Background: Body composition measures including sarcopenia, visceral fat volume, and subcutaneous fat volume are associated with fibrosis stage in patients with metabolic dysfunction-associated steatotic liver disease (MASLD). However, few studies have evaluated associations between anthropometrics and organ measurements have with risk of liver-related events (LREs) or incident cirrhosis. We assessed associations between body composition and hard outcomes in MASLD.
Methods: We included patients with MASLD diagnosed by computed tomography and metabolic risk factors at Michigan Medicine between 2010-2020. Scans were processed using fully automated algorithms within the analytic morphomics platform. The primary predictors were axial body composition measures derived from L3 and vessel and organ measures derived from segmented volumes. Axial measures included visceral fat, subcutaneous fat, and skeletal muscle area and attenuation. Organ measures included spleen size and liver size, attenuation, and eccentricity. All axial measures were normalized to standard deviation units stratified by sex and vertebra level. Outcomes were incident cirrhosis, LRE, or mortality. LRE and cirrhosis were modeled with a Fine-Grey competing risk model (with death without LRE/cirrhosis as a competing risk) and mortality with a Cox proportional hazards model, with a 6 month landmark for both. We assessed time-dependent area under the receiver operating characteristic curve (tAUC) at 5 years using clinical predictors (FIB4, BMI, age, sex, race), morphomic, and combined clinical/morphomic predictors.
Results: We included 4,419 individuals with MASLD and analyzable abdominal CT scans. Median age was 51 years, 54% were female, and 78% were white. Median body mass index was 32.6 kg/m2. 25%, 51%, and 41% had diabetes, hypertension, and dyslipidemia, respectively. Median follow-up was 4.3 years. During follow-up, 75, 24, and 35 patients developed death, LRE, or incident cirrhosis. The strongest predictors of LREs and cirrhosis were spleen volume, liver volume and eccentricity, visceral and subcutaneous fat density, total body area, and muscle volume. Predictors of mortality included lower muscle area, higher subcutaneous fat density, lower bone mineral density, and higher aortic calcification. For incident cirrhosis prediction, addition of morphomic predictors yielded significantly higher tAUC (0.87 [95% CI 0.77-0.96]) than clinical predictors (0.76 [0.68-0.85]) alone; p=0.028 (Table). Combining clinical and morphomic predictors resulted in higher tAUC for mortality than clinical parameters alone: 0.85 (0.81-0.90) vs. 0.77 (0.71-0.83); p=0.00012.
Conclusions: Body composition obtained from clinical CT scans was associated with clinical outcomes in MASLD. Routinely incorporating high-dimensional morphomic data may improve risk stratification in MASLD.

DATASET RECORDS:

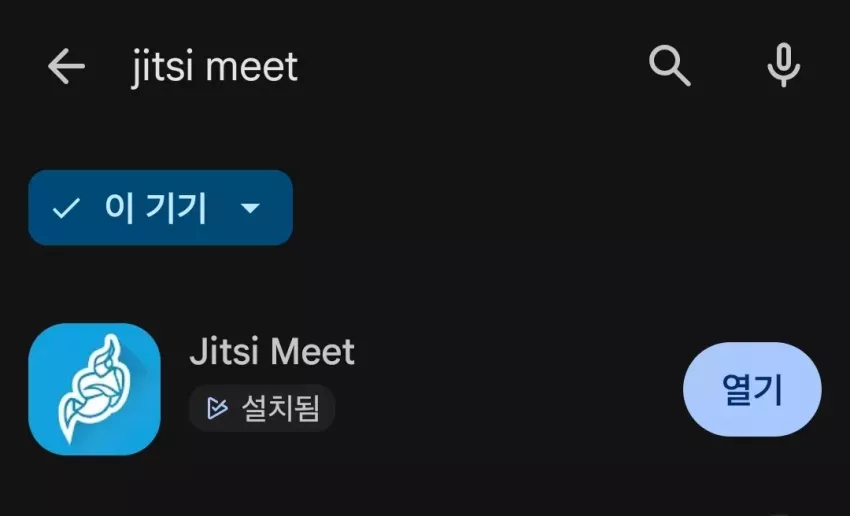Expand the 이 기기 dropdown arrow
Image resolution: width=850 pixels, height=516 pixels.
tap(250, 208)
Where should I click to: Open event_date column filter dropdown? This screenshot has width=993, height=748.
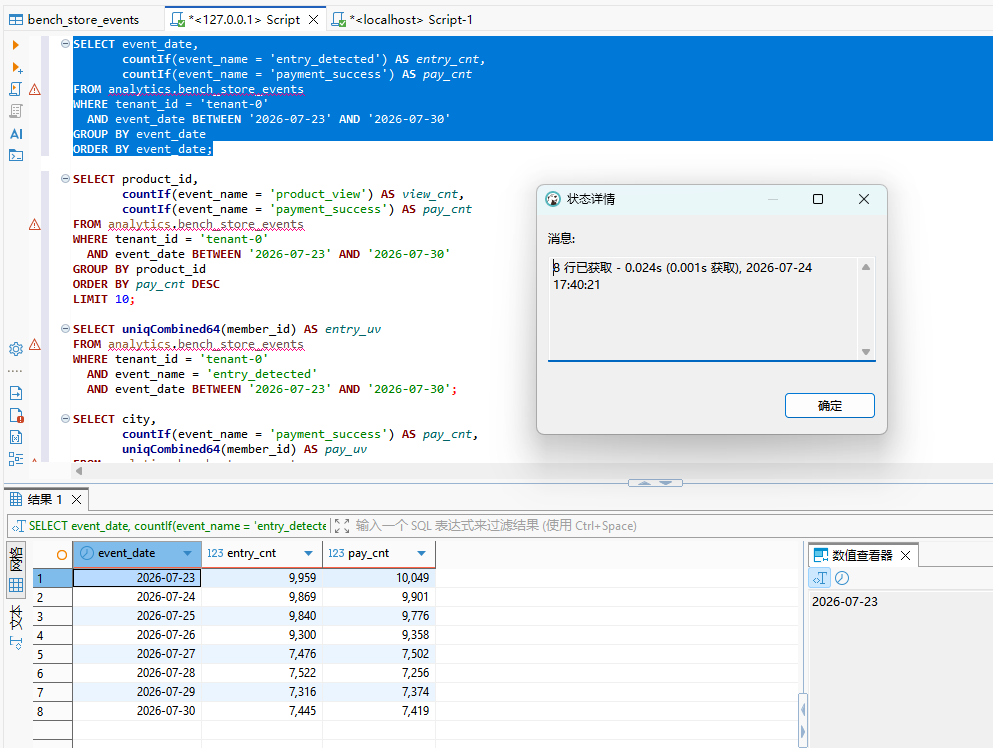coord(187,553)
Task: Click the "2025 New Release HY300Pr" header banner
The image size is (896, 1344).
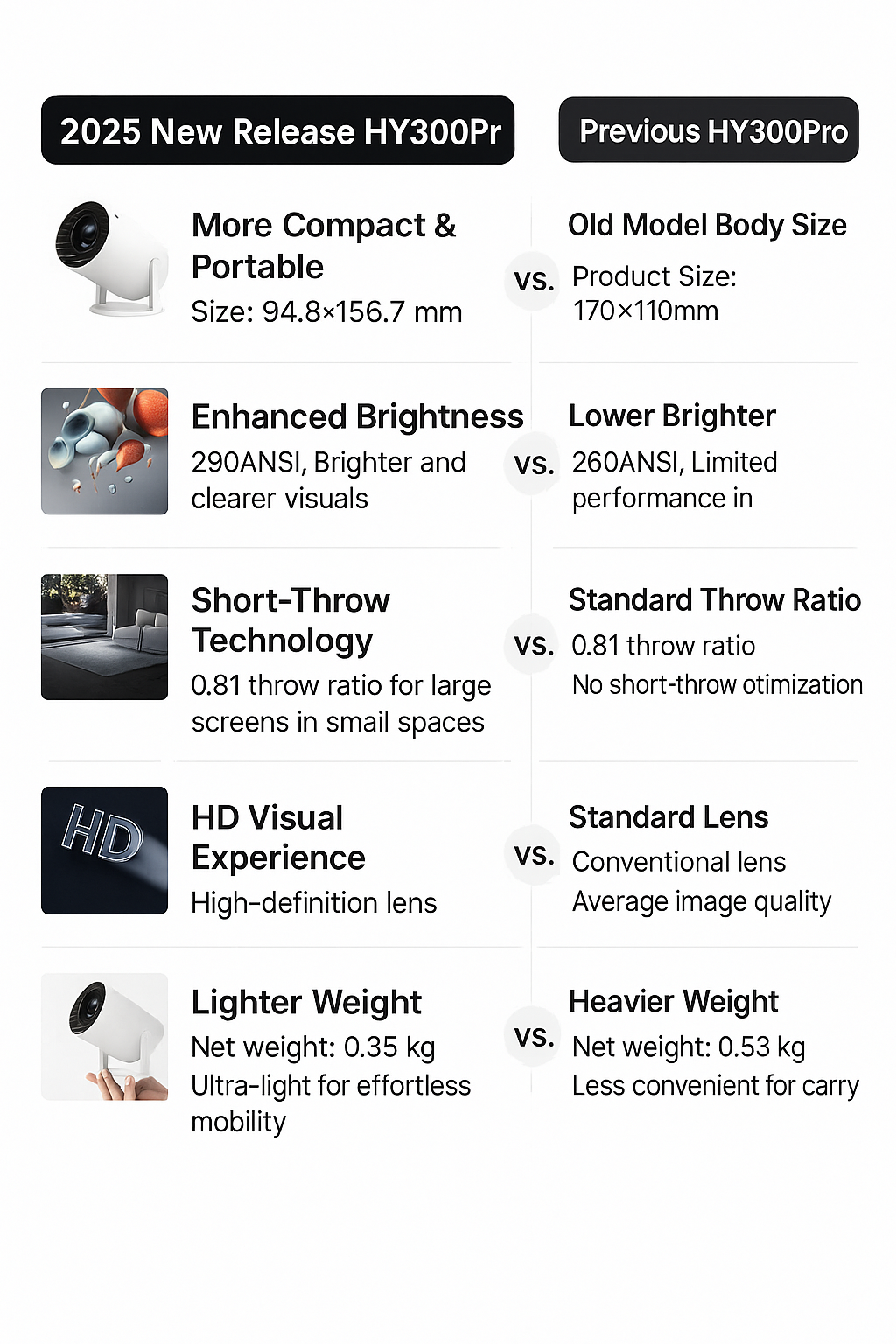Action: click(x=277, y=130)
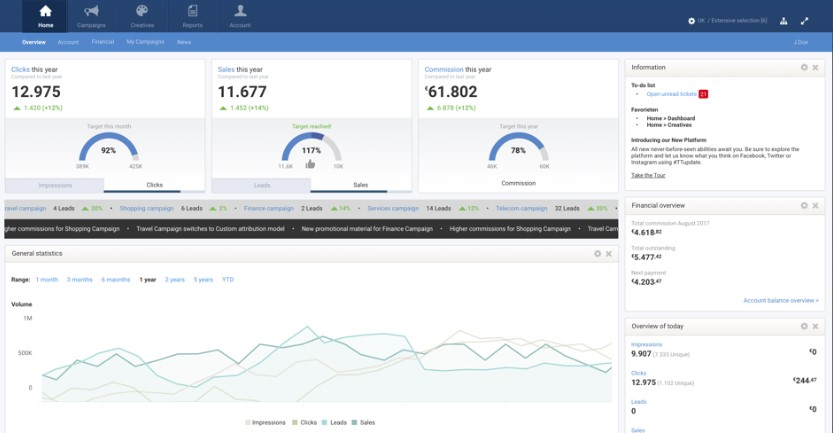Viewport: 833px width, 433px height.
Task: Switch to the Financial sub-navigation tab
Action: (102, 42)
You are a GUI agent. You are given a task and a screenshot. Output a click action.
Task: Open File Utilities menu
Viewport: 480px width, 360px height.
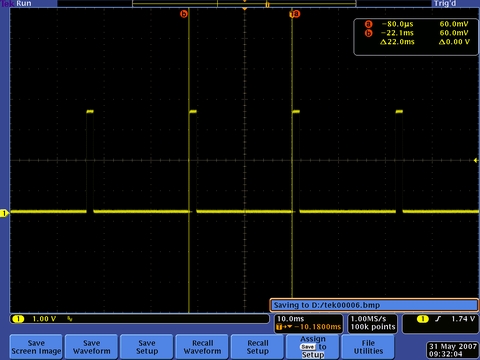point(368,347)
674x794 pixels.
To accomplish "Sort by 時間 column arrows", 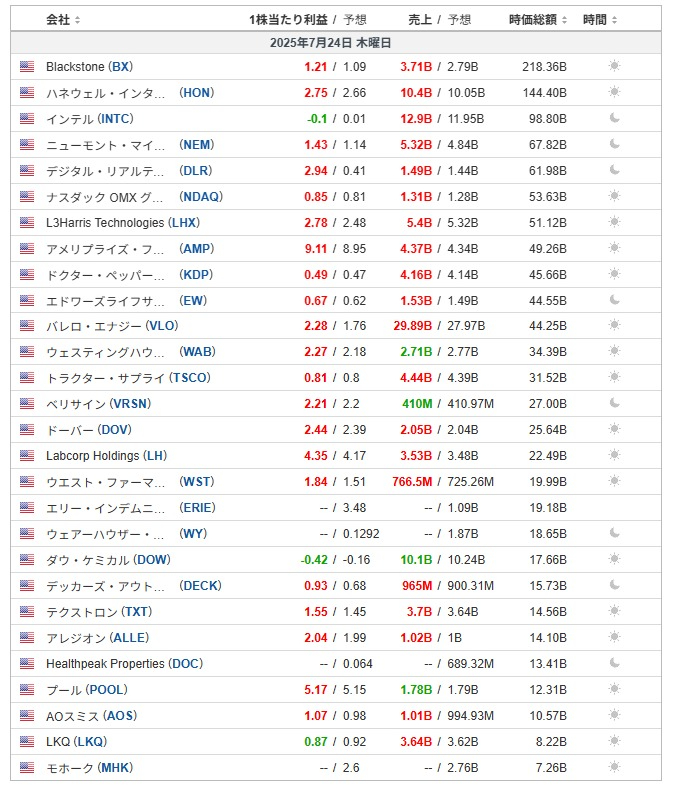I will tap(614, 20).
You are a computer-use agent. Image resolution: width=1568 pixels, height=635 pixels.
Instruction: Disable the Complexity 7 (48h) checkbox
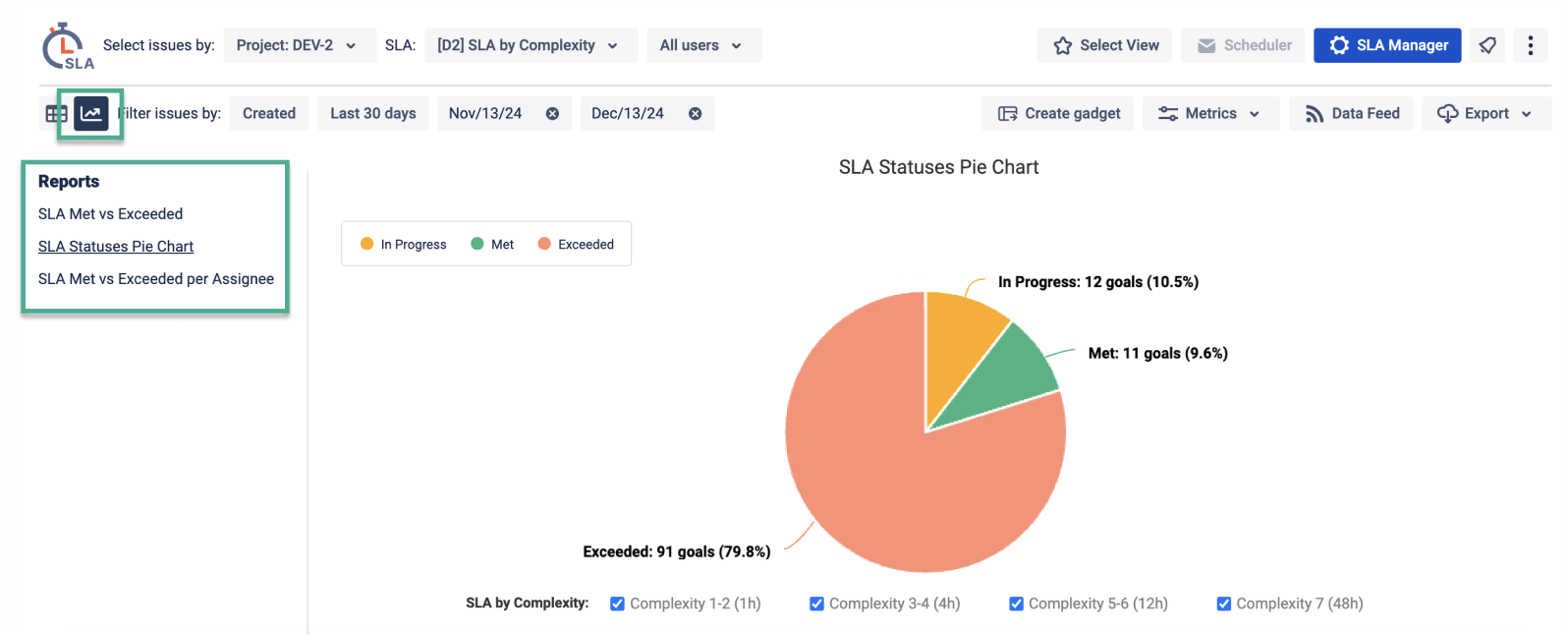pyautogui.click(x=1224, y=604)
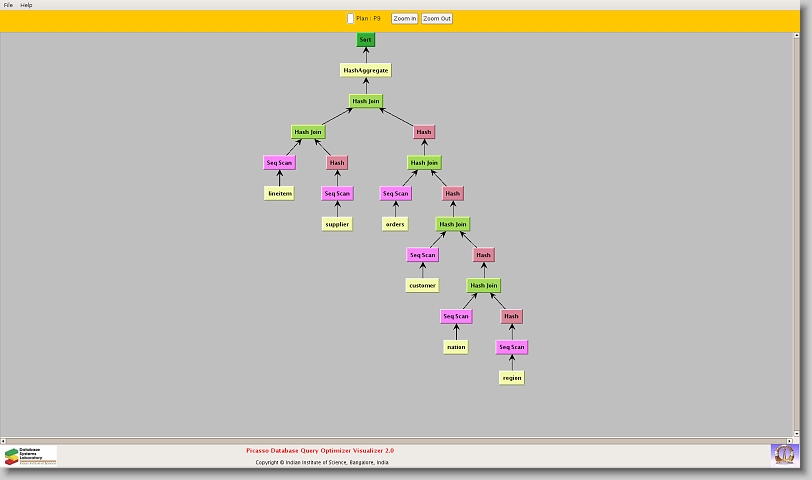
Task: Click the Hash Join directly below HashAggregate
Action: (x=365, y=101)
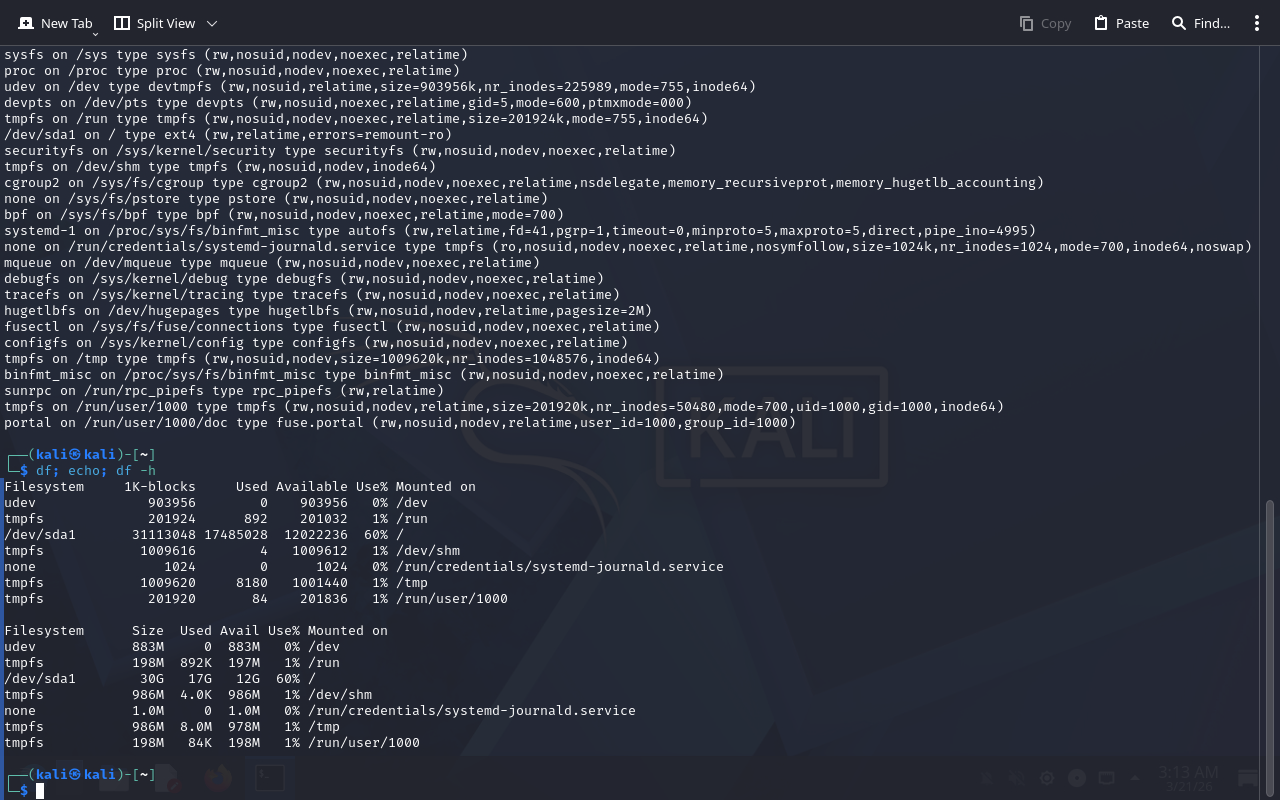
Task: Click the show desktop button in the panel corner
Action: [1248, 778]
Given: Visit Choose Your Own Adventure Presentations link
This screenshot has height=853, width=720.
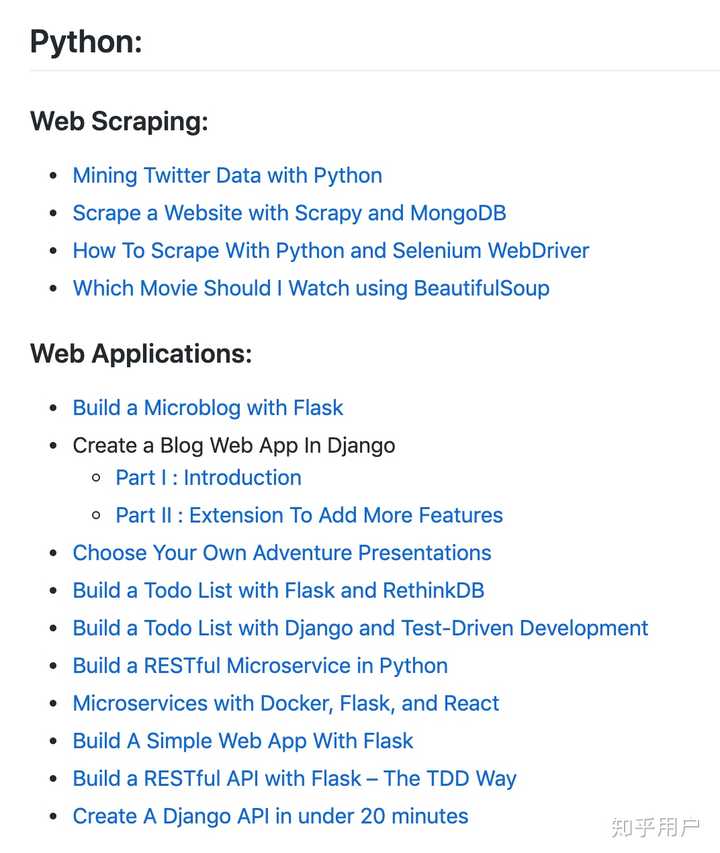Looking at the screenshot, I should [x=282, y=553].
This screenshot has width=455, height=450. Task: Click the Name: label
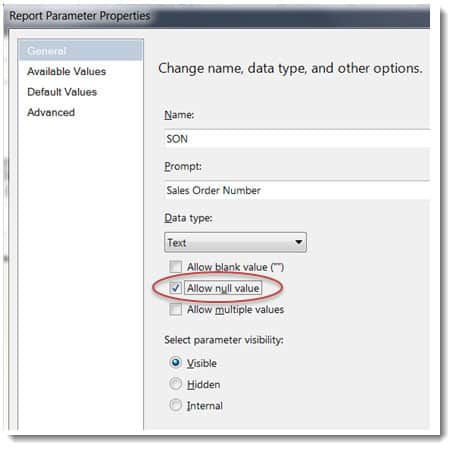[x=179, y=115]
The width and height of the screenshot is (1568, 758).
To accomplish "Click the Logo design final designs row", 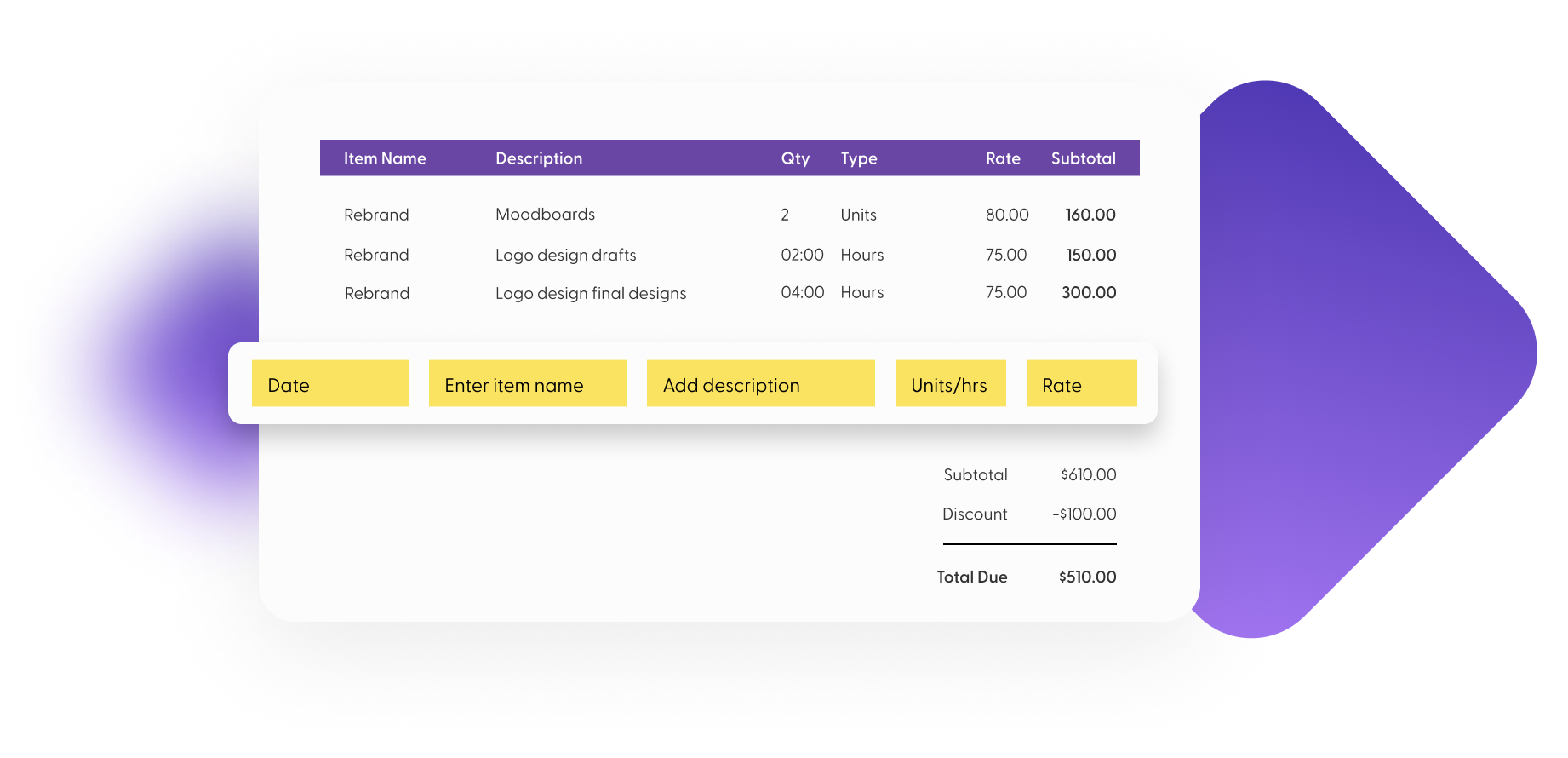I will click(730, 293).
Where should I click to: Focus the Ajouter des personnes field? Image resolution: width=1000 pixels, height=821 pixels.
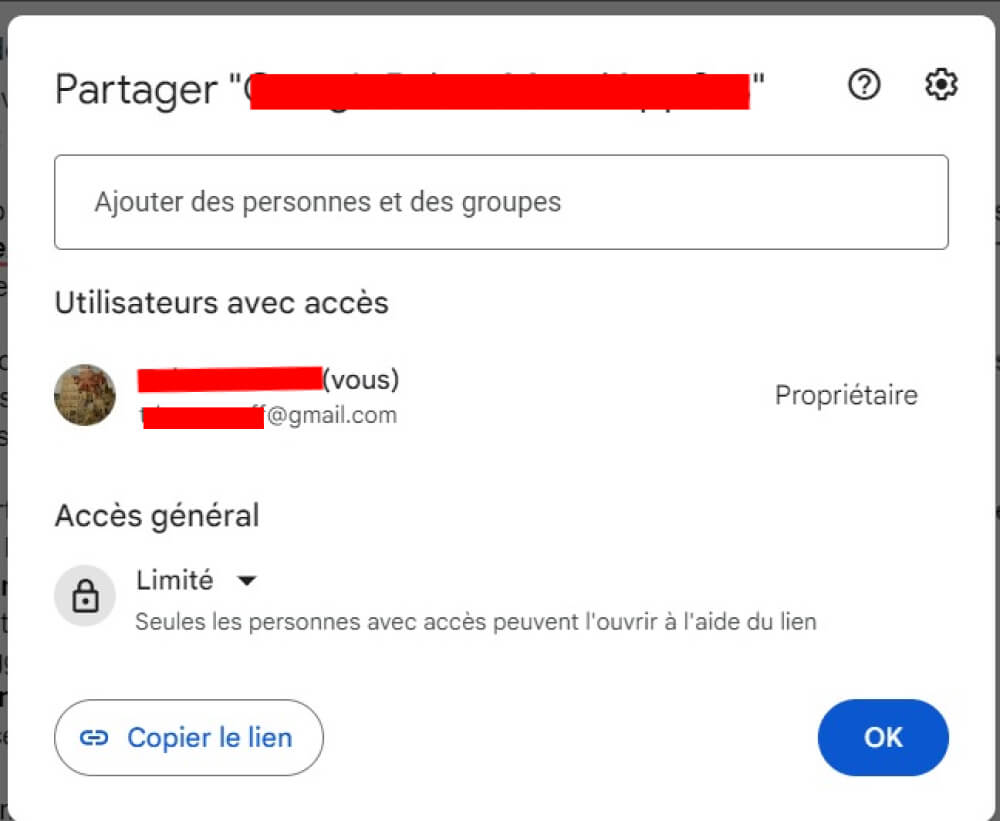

ACTIVITY:
Copy the MASLD body composition abstract word for word, starting with "Background: Body composition" and going on through "hard outcomes in MASLD.".

TASK OUTPUT:
Background: Body composition measures including sarcopenia, visceral fat volume, and subcutaneous fat volume are associated with fibrosis stage in patients with metabolic dysfunction-associated steatotic liver disease (MASLD). However, few studies have evaluated associations between anthropometrics and organ measurements have with risk of liver-related events (LREs) or incident cirrhosis. We assessed associations between body composition and hard outcomes in MASLD.